Si l’Eglise du haut n’est pas au mieux de sa forme, l’Eglise de terrain ne va pas bien non plus, selon vous.

Je constate beaucoup de découragement parmi les chrétiens du bas. J’aimerais qu’ils soient plus libérés. Ils sont encore très dépendants de leur autorité. En France, 700 000 catholiques pratiquants ont quitté l’Eglise et ont opté pour le bouddhisme, afin d’échapper à une structure qui ne leur convenait plus. C’est éloquent.

D’où pourrait venir l’ouverture dont vous rêvez pour l’Eglise ?

Elle pourrait venir du monde contemplatif, plus engagé qu’il n’y paraît dans l’actualité du monde, et bien plus libre intérieurement. Des choses très vivantes se passent dans les abbayes. Les moines sont d’une grande liberté intérieure parce que c’est ça ou leur vie est un enfer. On rencontre du coup dans ces lieux une grande fraternité, du respect, beaucoup d’humour et une réelle autonomie structurelle. La structure de l’Eglise est décidément trop lourde et pas assez décentralisée. Il faudrait un pouvoir très souple, d’ailleurs prôné par le concile Vatican II, avec une fédération de petites entités décentralisées.

« Dans la vie, écrivez-vous, je n’ai jamais rien fait de grand que sous le regard d’une femme. A condition de donner au mot regard toute sa force salvatrice. » Vous allez encore vous faire des amis…

Je suis un prêtre qui a toujours fait place à la femme et s’est toujours senti bien en sa compagnie. Je dois énormément à ma mère, féminine et féministe d’avant les années 1950, dotée d’une ouverture d’esprit peu commune. Je n’en reviens toujours pas, aujourd’hui, qu’elle ait, en tant que professeure de mathématiques, transmis les mots doux que je destinais à certaines de ses élèves. Ensuite, je suis entré au séminaire avec enthousiasme et souffrance, parce que je ne comprenais pas pourquoi je devais faire l’impasse sur une vie de couple. Vivre et réussir de grandes amitiés féminines, ce qui est risqué et représente en tous temps un exercice de corde raide, est très stimulant pour ma vie, y compris sacerdotale. Bien sûr, on n’est pas à l’abri de tomber amoureux. Ce risque m’habite. Ce sera toujours un chemin difficile mais stimulant, qui peut apporter parfois de la paix, quelque chose de plus fort que les difficultés rencontrées. J’ai beaucoup de tendresse pour les gens qui sont confrontés à des situations affectives impossibles. Il est arrivé à certains de tomber amoureux de moi. Je ne fuis pas, dans ces cas-là. Quand ce genre de chose survient, il me semble qu’il faut d’abord se dire : « Quelle chance ! Que c’est beau ! » Et puis avancer sur son chemin.

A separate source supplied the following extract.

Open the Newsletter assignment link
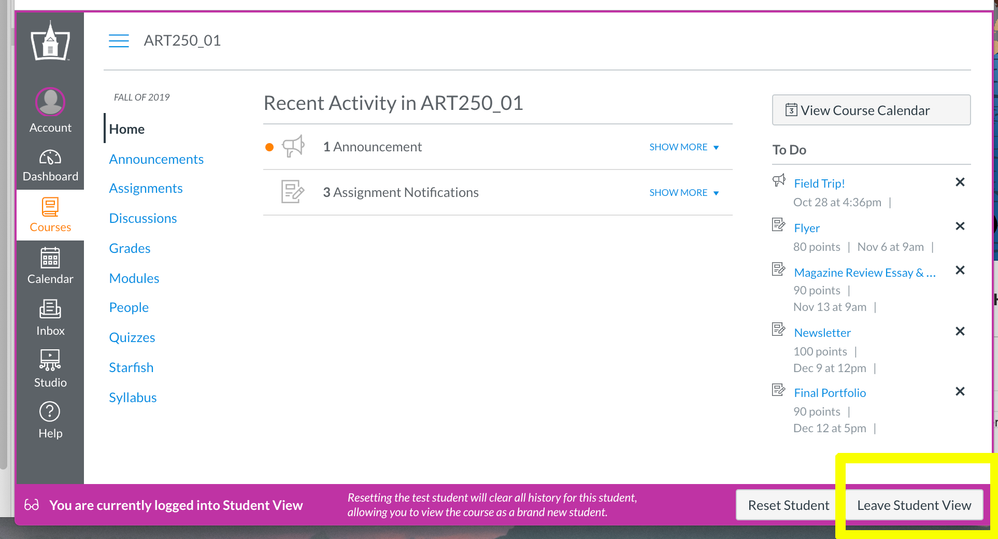The image size is (998, 539). coord(822,333)
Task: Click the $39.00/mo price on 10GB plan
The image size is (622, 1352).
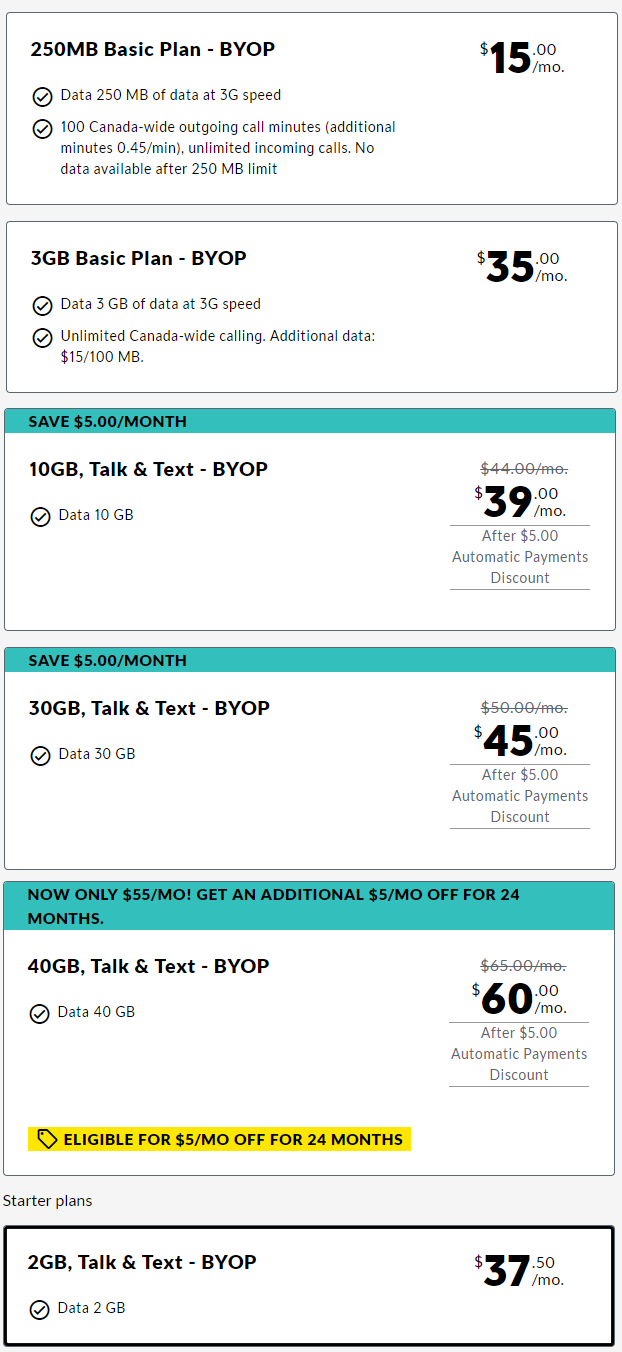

Pourtant, en publiant Ceci est ton corps [NDLR : ouvrage paru en 2008 dans lequel Gabriel Ringlet évoque les huit mois durant lesquels il a accompagné vers la mort une femme dont il était proche], je tremblais. Mais les réactions positives que j’ai reçues ensuite m’ont stimulé : quelle chance exceptionnelle d’avoir pu, dans ma vie, rencontrer quelques femmes. Etre accompagné par une parole féminine qui compte est très créateur.

Avez-vous trouvé dans votre vie d’autres moyens d’être « père », vous pour qui la paternité compte tant ?

J’aurais vraiment voulu être père au sens strict du terme. J’ai dû vivre avec ce manque. Mais il y a d’autres manières de mettre au monde – et qui ne sont pas des compensations à ce manque : l’enseignement et l’accompagnement de la mort, par exemple.

Le mot « doute » ne figure pas dans votre livre. Il affleure pourtant de toutes parts…

Le doute est structurel. Il n’y a pas de foi possible sans lui. On marche avec ses doutes et ses interrogations ; ils ne doivent pas nous empêcher d’avancer mais peuvent nous aider à orienter nos choix. Le chemin de foi est de montagne, il n’a rien à voir avec l’autoroute. Peut-on même être pape et douter ? Je réponds oui, sans hésitation. Il y a une frontière aujourd’hui entre les gens de certitudes, de tous les milieux, dogmatiques, et les gens qui sont toujours en interrogation. Nous ne progressons que par le doute.

PROPOS RECUEILLIS PAR LAURENCE VAN RUYMBEKE

Gabriel Ringlet EN 5 DATES

16 avril 1944 Naissance à Pair-Clavier. Juin 1970 Ordination comme prêtre. 1988 Vice-recteur aux affaires étudiantes de l’UCL, puis prorecteur jusqu’en 2008. 2008 Entrée à l’Académie royale de langue et de littérature françaises de Belgique. 2011 Parution de Entre toutes les femmes.